The company's dividend history has been marked by instability, with at least one cut in the last 10 years. The dividend has gone from an annual total of SGD0.15 in 2014 to the most recent total annual payment of SGD0.21. This implies that the company grew its distributions at a yearly rate of about 3.4% over that duration. The dividend has seen some fluctuations in the past, so even though the dividend was raised this year, we should remember that it has been cut in the past.

Dividend Growth May Be Hard To Achieve

Growing earnings per share could be a mitigating factor when considering the past fluctuations in the dividend. Earnings have grown at around 4.2% a year for the past five years, which isn't massive but still better than seeing them shrink. While growth may be thin on the ground, United Overseas Insurance could always pay out a higher proportion of earnings to increase shareholder returns.

Our Thoughts On United Overseas Insurance's Dividend

Overall, a consistent dividend is a good thing, and we think that United Overseas Insurance has the ability to continue this into the future.
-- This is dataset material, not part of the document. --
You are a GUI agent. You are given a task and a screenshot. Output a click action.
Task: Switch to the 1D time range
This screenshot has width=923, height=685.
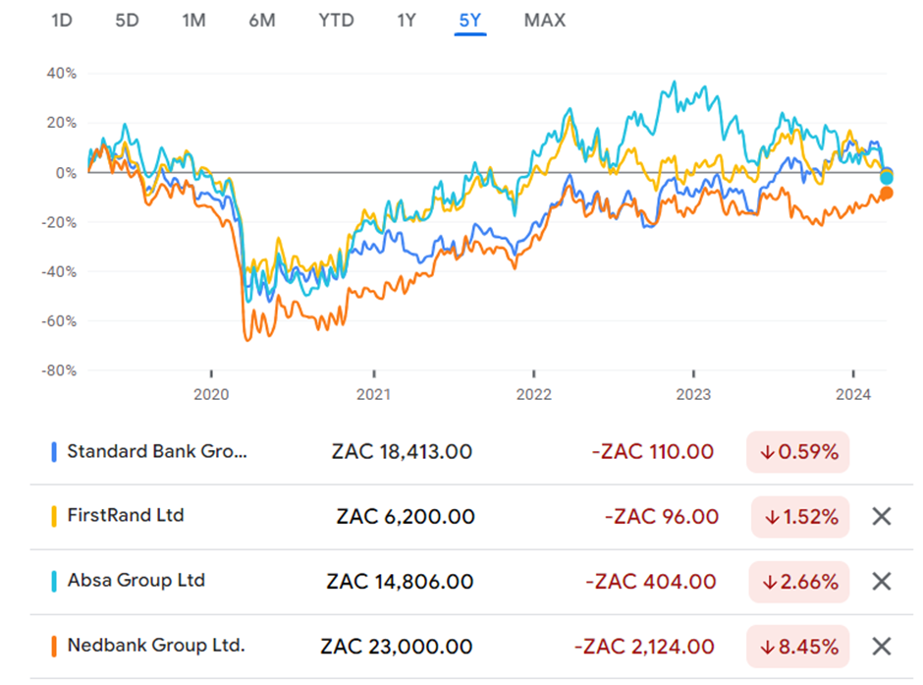pos(62,20)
While the payout ratios are a good sign, we are less enthusiastic about the company's dividend record. The dividend looks okay, but there have been some issues in the past, so we would be a little bit cautious.

Market movements attest to how highly valued a consistent dividend policy is compared to one which is more unpredictable. At the same time, there are other factors our readers should be conscious of before pouring capital into a stock. To that end, United Overseas Insurance has 2 warning signs (and 1 which shouldn't be ignored) we think you should know about. Is United Overseas Insurance not quite the opportunity you were looking for? Why not check out our selection of top dividend stocks.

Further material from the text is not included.